I have changed all the function names accordingly. But I would like to
know why it should be names_like_this() as there are many functions
with the format NamesLikeThis(). I would like to understand when to
use what, just to incorporate in the future patches.
> Hmm, yeah, that seems good, but given this change, maybe the variables
> need a little renaming. Like change last_startup_progress_timeout to
> scheduled_startup_progress_timeout, perhaps.
Right. Changed the variable name.
> I guess this one needs to return a Boolean, actually.
Yes.
> reset_startup_progress_timeout(TimeStampTz now)
> {
> next_timeout = last_startup_progress_timeout + interval;
> if (next_timeout < now)
> {
> // Either the timeout was processed so late that we missed an entire
> cycle,
> // or the system clock was set backwards.

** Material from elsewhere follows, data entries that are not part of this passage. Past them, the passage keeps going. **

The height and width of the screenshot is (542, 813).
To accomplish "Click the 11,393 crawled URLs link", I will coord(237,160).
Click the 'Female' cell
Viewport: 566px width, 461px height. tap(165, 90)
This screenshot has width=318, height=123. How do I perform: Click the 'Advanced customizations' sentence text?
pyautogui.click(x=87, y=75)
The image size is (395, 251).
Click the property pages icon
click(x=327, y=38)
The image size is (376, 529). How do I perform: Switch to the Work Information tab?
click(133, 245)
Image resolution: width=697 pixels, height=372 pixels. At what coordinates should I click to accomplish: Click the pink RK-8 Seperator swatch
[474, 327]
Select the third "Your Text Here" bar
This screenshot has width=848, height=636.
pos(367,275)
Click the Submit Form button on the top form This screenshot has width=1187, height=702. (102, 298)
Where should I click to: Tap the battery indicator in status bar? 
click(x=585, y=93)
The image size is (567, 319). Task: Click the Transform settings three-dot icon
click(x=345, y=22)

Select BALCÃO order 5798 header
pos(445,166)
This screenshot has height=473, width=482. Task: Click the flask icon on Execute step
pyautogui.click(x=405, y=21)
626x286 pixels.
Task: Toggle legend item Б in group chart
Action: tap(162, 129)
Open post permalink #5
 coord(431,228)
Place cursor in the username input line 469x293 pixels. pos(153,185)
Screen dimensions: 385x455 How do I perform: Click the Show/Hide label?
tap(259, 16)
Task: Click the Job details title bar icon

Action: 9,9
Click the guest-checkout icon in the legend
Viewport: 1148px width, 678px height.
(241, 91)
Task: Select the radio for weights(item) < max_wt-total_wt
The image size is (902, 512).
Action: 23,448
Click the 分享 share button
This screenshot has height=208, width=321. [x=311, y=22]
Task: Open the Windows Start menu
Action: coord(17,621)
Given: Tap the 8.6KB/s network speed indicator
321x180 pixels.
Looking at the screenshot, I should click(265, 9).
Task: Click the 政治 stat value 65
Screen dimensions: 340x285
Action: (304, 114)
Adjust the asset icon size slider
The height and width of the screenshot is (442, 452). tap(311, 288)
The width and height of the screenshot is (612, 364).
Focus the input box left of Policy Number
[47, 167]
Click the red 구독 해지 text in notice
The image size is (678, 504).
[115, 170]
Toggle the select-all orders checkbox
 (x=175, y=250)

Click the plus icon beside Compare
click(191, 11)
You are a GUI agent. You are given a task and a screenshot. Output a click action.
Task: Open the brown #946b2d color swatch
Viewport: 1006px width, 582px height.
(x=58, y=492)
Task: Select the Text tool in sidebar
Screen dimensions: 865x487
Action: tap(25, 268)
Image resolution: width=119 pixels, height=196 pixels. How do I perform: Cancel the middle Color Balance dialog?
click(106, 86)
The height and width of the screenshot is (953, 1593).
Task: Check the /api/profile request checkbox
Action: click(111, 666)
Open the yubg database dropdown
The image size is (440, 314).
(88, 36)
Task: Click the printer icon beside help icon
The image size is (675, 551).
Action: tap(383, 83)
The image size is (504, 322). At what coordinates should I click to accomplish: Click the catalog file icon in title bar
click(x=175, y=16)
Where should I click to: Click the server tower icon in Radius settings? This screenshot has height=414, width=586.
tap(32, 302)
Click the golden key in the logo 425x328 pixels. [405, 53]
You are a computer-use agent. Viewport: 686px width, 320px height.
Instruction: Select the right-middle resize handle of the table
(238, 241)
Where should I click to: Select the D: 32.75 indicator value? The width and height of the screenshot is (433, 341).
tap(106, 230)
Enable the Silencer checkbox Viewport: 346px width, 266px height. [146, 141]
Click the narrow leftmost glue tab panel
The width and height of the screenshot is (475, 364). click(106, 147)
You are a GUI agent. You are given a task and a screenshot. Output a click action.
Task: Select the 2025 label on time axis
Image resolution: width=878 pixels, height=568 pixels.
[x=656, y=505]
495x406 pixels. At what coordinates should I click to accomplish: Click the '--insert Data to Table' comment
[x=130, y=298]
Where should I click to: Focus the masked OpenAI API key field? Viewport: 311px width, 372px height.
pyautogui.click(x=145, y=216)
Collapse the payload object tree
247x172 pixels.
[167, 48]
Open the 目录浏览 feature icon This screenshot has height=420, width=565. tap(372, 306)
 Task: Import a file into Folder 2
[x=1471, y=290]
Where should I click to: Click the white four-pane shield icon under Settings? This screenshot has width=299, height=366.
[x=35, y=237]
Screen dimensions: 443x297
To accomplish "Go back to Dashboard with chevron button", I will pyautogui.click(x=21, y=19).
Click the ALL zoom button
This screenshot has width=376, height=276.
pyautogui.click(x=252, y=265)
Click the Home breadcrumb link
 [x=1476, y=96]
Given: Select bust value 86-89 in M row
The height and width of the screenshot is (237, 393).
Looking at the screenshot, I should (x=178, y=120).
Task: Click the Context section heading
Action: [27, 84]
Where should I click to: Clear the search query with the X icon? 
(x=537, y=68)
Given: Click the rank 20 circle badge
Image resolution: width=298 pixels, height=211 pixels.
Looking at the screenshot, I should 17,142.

> next_timeout = now + interval;
> }
> enable_timeout_at(next_timeout);
> last_startup_progress_timeout = next_timeout;
> }
As per the above logic, I would like to discuss 2 cases.
Case-1:
First scheduled timeout is after 1 sec. But the time out occurred
after 1.5 sec. So the log msg prints after 1.5 sec. Next timer is
scheduled after 2 sec (scheduled_startup_progress_timeout + interval).
The condition (next_timeout < now) gets evaluated to false and
everything goes smooth.
Case-2:
First scheduled timeout is after 1 sec. But the timeout occurred after
2.5 sec. So the log msg prints after 2.5 sec. Now next time is
scheduled after 2 sec (scheduled_startup_progress_timeout + interval).
So the condition (next_timeout < now) will fail and the next_timeout
will get reset to 3.5 sec (2.5 + 1) and it continues. Is this
behaviour ok or should we set the next_timeout to 3 sec. Please share
your thoughts on this.
Thanks & Regards,
Nitin Jadhav
On Thu, Aug 5, 2021 at 7:49 PM Robert Haas <[email protected]> wrote:
>
> On Thu, Aug 5, 2021 at 7:41 AM Nitin Jadhav
> <[email protected]> wrote:
> > This seems a little confusing. As we are setting
> > last_startup_progress_timeout = now and then calling
> > reset_startup_progress_timeout() which will calculate the next_time
> > based on the value of last_startup_progress_timeout initially and
> > checks whether next_timeout is less than now. It doesn't make sense to
> > me. I feel we should calculate the next_timeout based on the time that
> > it is supposed to fire next time. So we should set
> > last_startup_progress_timeout = next_timeout after enabling the timer.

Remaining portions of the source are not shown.